Pixel coordinate grounding data
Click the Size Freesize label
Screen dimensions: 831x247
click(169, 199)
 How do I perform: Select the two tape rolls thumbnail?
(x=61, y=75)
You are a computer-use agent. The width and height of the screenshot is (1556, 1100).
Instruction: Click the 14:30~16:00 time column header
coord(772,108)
==
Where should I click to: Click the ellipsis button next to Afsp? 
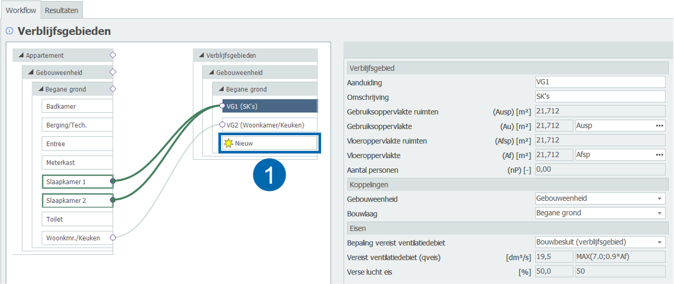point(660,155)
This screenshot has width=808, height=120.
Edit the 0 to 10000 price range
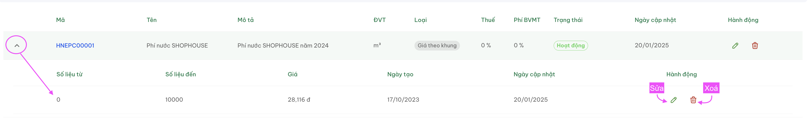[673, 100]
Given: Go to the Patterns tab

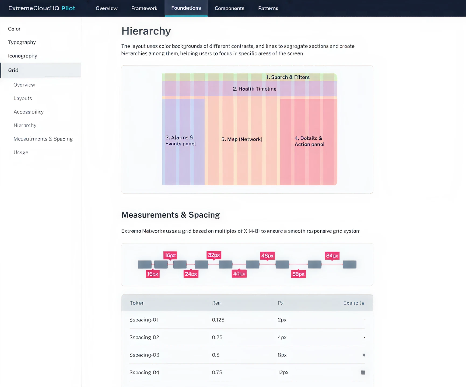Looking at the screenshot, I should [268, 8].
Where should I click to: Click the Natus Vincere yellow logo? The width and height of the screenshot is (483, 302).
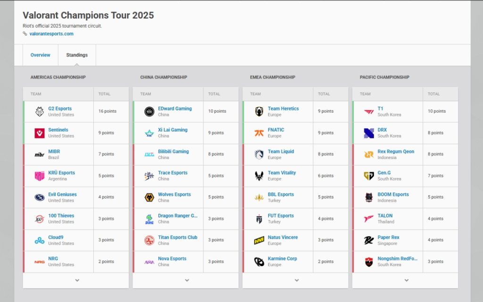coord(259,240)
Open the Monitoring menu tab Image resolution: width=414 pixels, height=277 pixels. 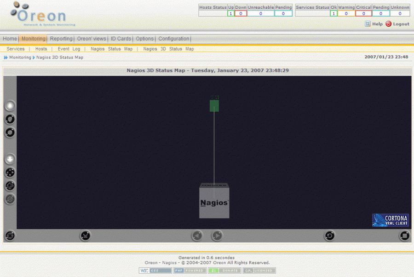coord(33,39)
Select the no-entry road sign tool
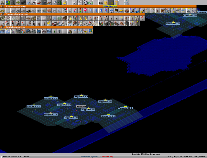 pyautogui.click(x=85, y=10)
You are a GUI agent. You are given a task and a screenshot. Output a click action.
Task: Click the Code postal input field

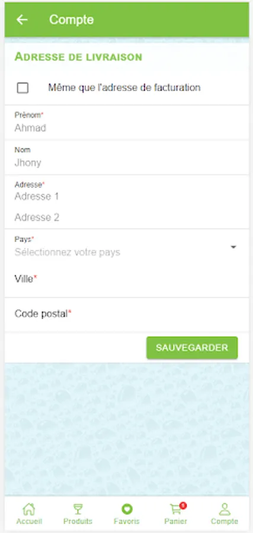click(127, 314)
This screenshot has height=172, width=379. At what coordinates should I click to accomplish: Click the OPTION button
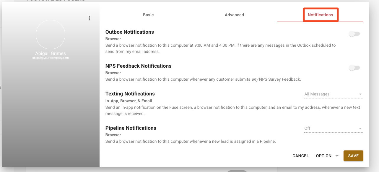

**WORK REQUEST**
Look through the data above. Copy every line with the string "agent" in it.

**EXPECTED ANSWER**
You are a computer-use agent. The width and height of the screenshot is (1556, 1100).
You are a GUI agent. You are given a task and a screenshot. Output a click action.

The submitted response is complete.